Either a symbol works for you or it doesn't and all I'm expressing here is my personal preference. But for me the triskele is a more faithful representation of the experience of inspiration which comes as soft summer rain, never hard light through clouds. It always wells up unbidden and can never be invoked. The trick, then, is to make it good with craft - Graves' 'powerful discipline' - before it ebbs away again.


Monday, 2 September 2013

The Homeliness of English Folk

An old friend Sam came to stay and as he's one of the best English fiddlers of his generation we naturally got talking about English folk music.

The reason he loves it so much, he said, was that it makes him feel truly at home, rooted, like he belongs. When he hears a Morris tune he knows it's 'his' and that he can 'muck about' with it (though Sam's mucking about is everyone else's sublime and careful  handling).

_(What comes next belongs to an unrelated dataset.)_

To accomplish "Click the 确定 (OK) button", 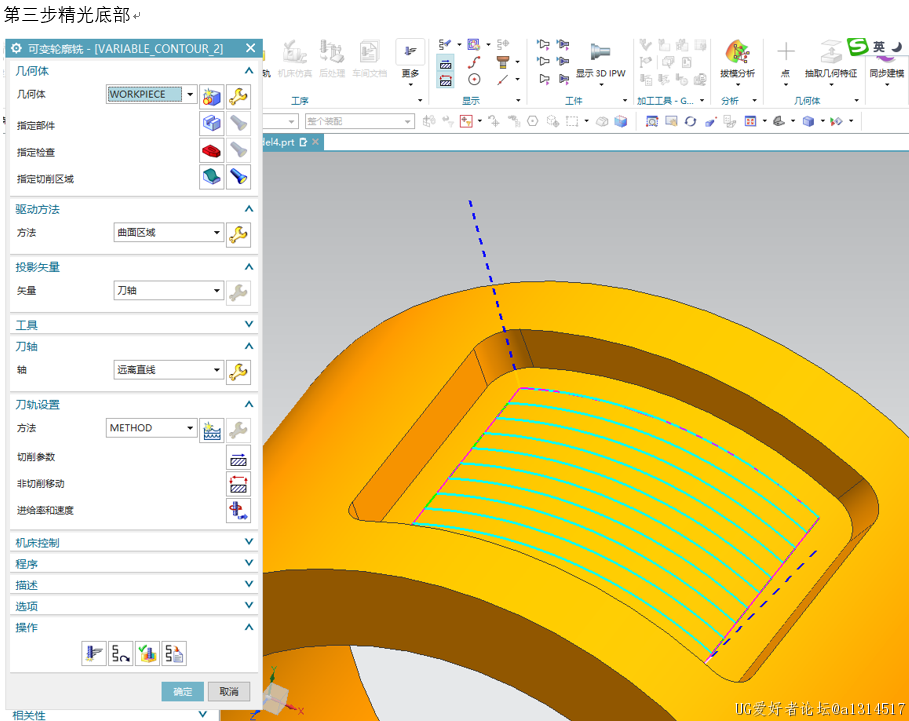I will click(x=183, y=692).
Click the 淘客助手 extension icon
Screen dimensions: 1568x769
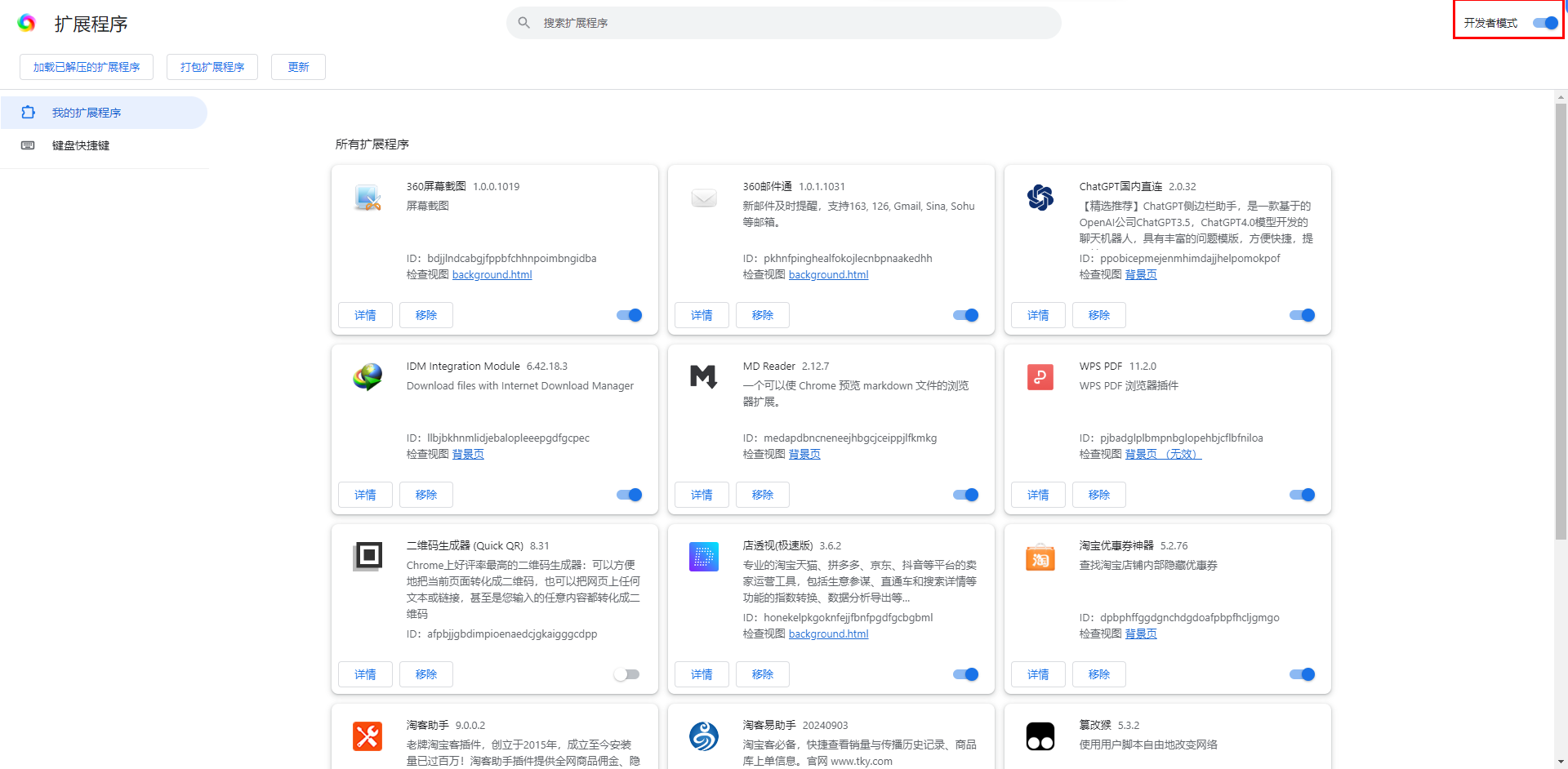367,736
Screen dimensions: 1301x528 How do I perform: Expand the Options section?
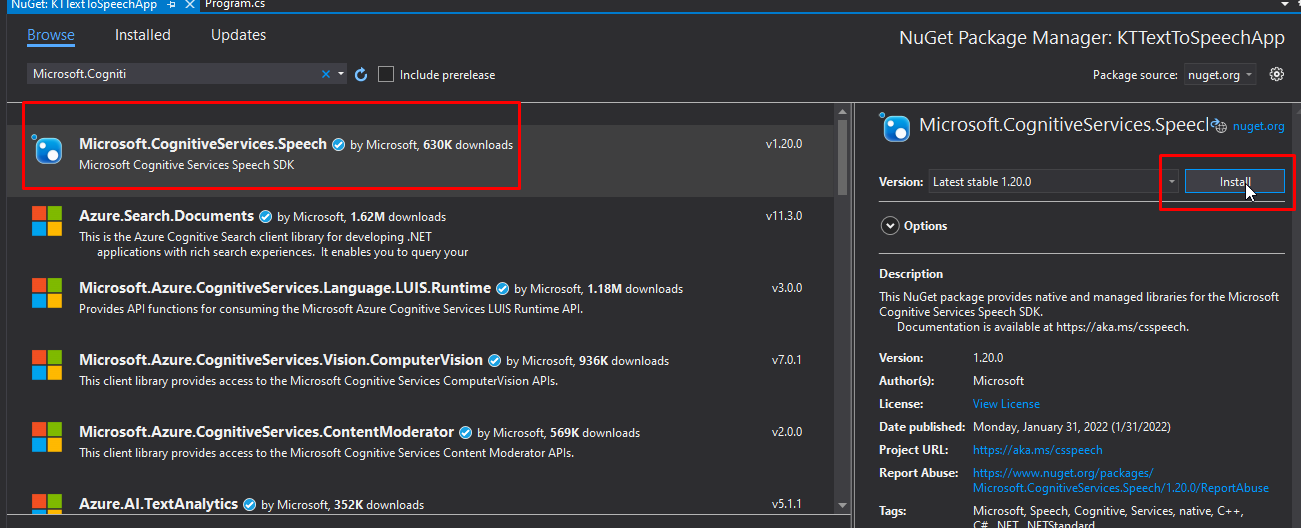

My relationship with English folk music has been far less straightforward. That I've learned to love it has everything to do with The English Acoustic Collective. They persuaded me - through seeing them live, hearing their album Ghosts, and in person at their summer school - that there's more to English folk than the rumpety-pumpety, humpty-dumpty, fal-da-ral-daro I'd always despised. It's not all relentlessly upbeat and sweet: there are dark undercurrents and rhythmic complexities lurking there.


But the fact that I've had to learn to love it is telling. The very homeliness that Sam loves instilled in me a kind of musical wanderlust, a yearning for something else, for other times and places. I looked South to France, East to the Balkans and India, and backwards to the to the Middle Ages. I've always liked music that makes me feel distinctly unhomely.

Actually, that's an exaggeration - I struggle with abstract free-form jazz for example - so it's fairer to say that I love music on the threshold.

Perhaps it's down to the fact that he plays fiddle and I play bagpipes. However much it limped its way into the twentieth century there was nevertheless a tradition of English fiddling for Sam to pick up. Southern English bagpiping - whatever that was - died in the seventeenth century, maybe even earlier. No one bothered to write it down. So while there are many English country dance tunes you can play on the pipes, there aren't many bagpipe tunes (unless and until you head north). That layer in the musical archaeology has gone, which is possibly why English folk as we know it lacks the goatishness I've found elsewhere.

But whatever the differences in our relationship with English folk music, our respective hankering for the homely and the unhomely, I'm extremely grateful to Sam for turning me on to Polish band Mosaic. I'd be hard pressed to find a better example of what I mean.